Discours sur la Première Décade de Tite Live
Discours sur la Première Décade de Tite Live de Machiavel. I - IX
« Qu'un fondateur de république, comme Romulus, mette à mort son frère, qu'il consente ensuite au meurtre de Titus Tatius, associé par lui à la royauté ; ces deux traits, aux yeux de bien des gens passeront pour être d'un mauvais exemple : il semblerait convenu que les citoyens peuvent, à en juger d'après la conduite de _leur prince, par ambition ou désir de commander, se défaire de leurs rivaux. Cette opinion serait fondée si l'on ne considérait la fin que se proposait Romulus par cet homicide. Il faut établir comme règle générale que jamais, ou bien rarement du moins, on n'a vu une république ni une monarchie être bien constituée dès l'origine, ou totalement réformées depuis, si ce n'est par un seul individu ; il lui est même nécessaire que celui qui a conçu le plan fournisse lui seul les moyens d'exécution. Ainsi, un habile législateur qui entend servir l'intérêt commun et celui de la patrie plutôt que le sien propre et celui de ses héritiers, doit employer toute son industrie pour attirer à soi tout le pouvoir. Un esprit sage ne condamnera jamais quelqu'un pour avoir usé d'un moyen hors des règles ordinaires pour régler une monarchie ou fonder une république. Ce qui est à désirer, c'est que, si le fait l'accuse, le résultat l'excuse ; si le résultat est bon, il est acquitté ; tel est le cas de Romulus. "
Introduction
Machiavel propose dans ce texte une réflexion sur les moyens de l'action politique. Il constate qu'on juge le fondateur d'état au résultat qu'il obtient et qu'on admet l'immoralité ou la violence des moyens employés.
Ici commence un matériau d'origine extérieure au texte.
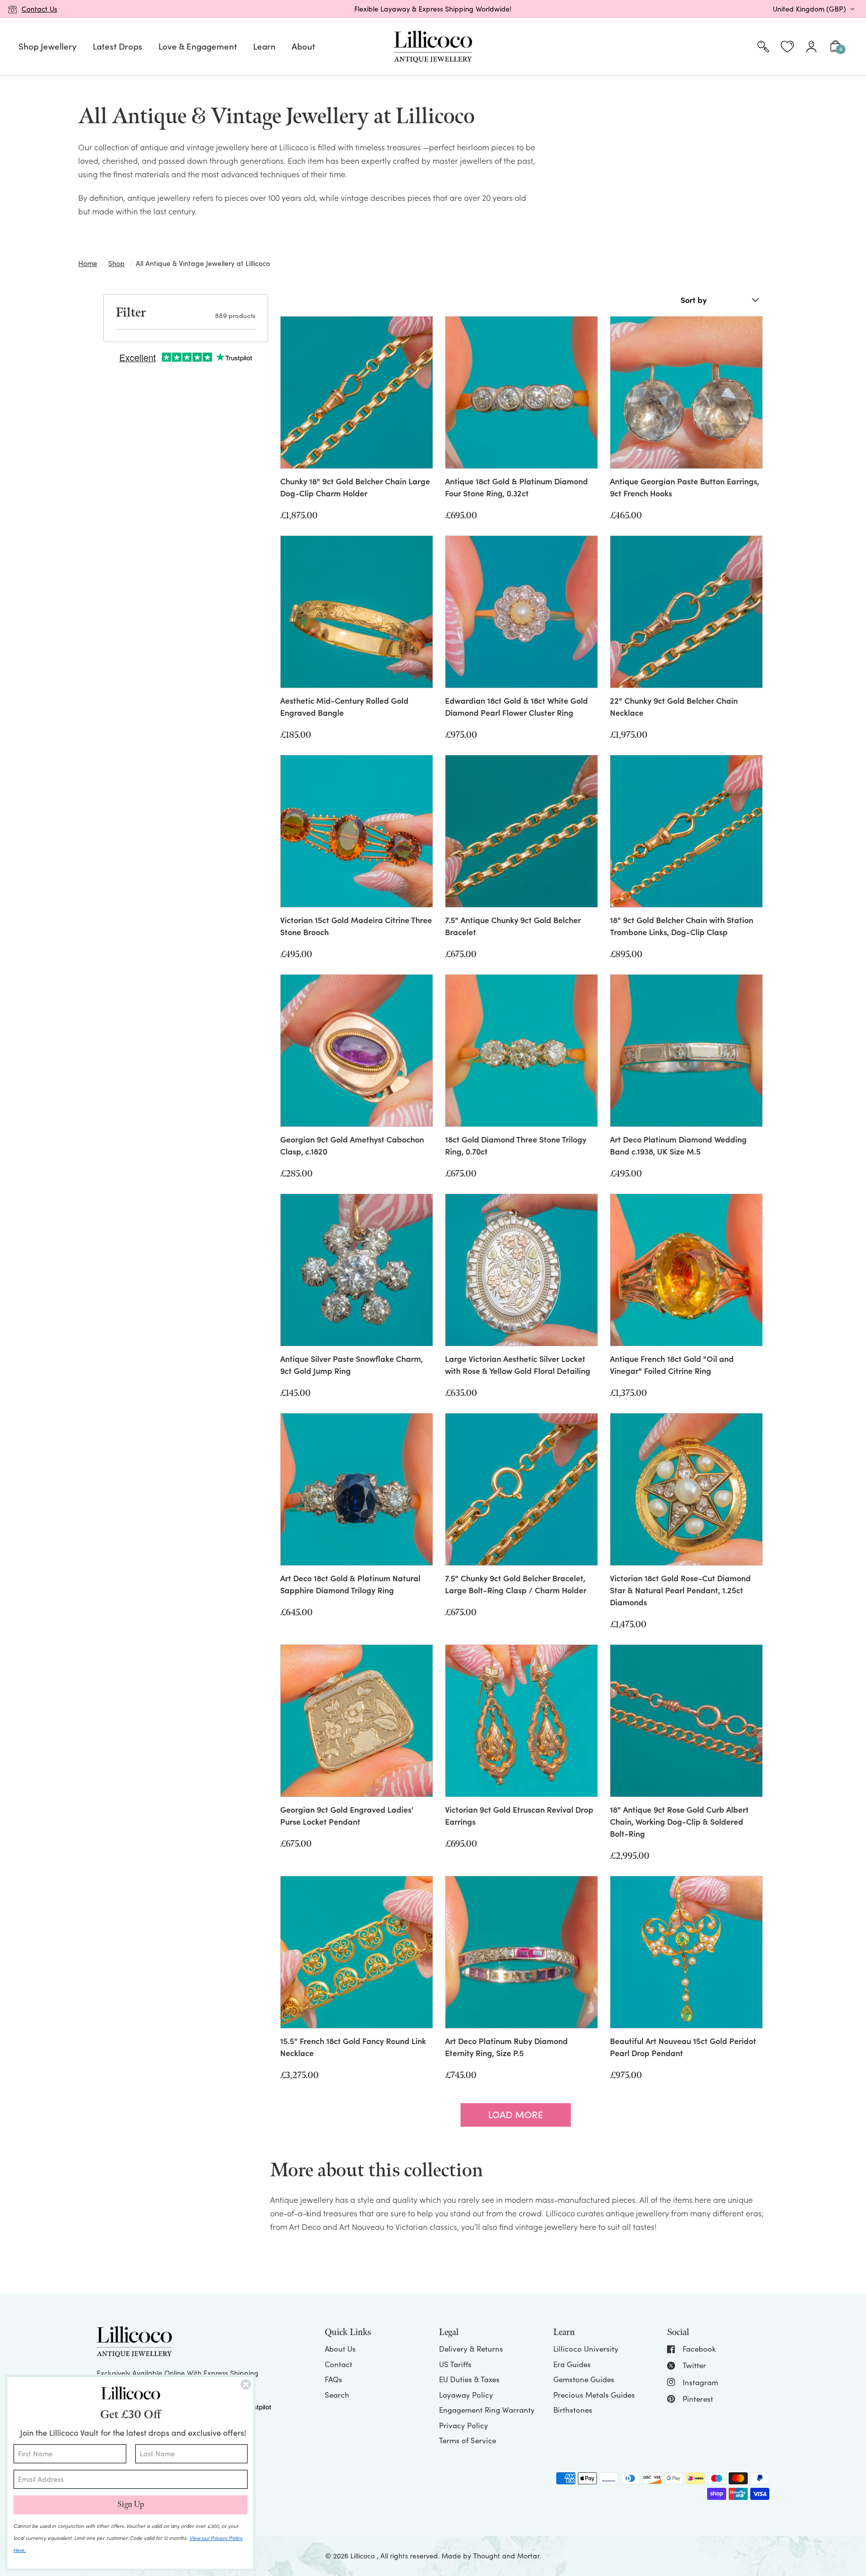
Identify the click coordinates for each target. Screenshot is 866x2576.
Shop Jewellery (48, 46)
La lecture que Machiavel fait de l'histoire soulève donc le problème de l'efficacité des moyens de l'action politique. Pourquoi les moyens les plus efficaces seraient – ils les moyens que la morale commune condamne ? Mais que vaut un état né dans la violence ? Ne portera-t-il pas toujours la marque de l'immoralité de ses origines ? La réflexion de Machiavel a-t-elle une valeur générale ou bien est-elle propre à son époque ?
Analyse
Elle se laisse guider par la structure du raisonnement de l'auteur.
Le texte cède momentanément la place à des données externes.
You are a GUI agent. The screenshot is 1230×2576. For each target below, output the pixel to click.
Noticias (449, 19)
Machiavel, pour mener cette réflexion s'appuie sur un exemple. Il s'agit d'avantage d'un exemple mythique que d'un exemple historique, puisqu'il s'agit de la fondation de Rome. Deux lectures de l'exemple sont possibles. La morale commune condamne le crime de Romulus. Les politiques ont valeur d'exemple : si chacun s'autorisait du comportement de Romulus pour tuer, la vie en société ne serait plus possible. « Au yeux de bien des gens » Romulus est coupable. Machiavel annonce qu'il va juger d'un autre point de vue : « Cette opinion serait fondée si » Il prend le contre pied de l'opinion commune : le fondateur d'état doit pouvoir s'excepter des règles qui valent pour le commun des mortels. Il faut considérer le but qu'il poursuivait et l'efficacité de son acte par rapport à cette fin.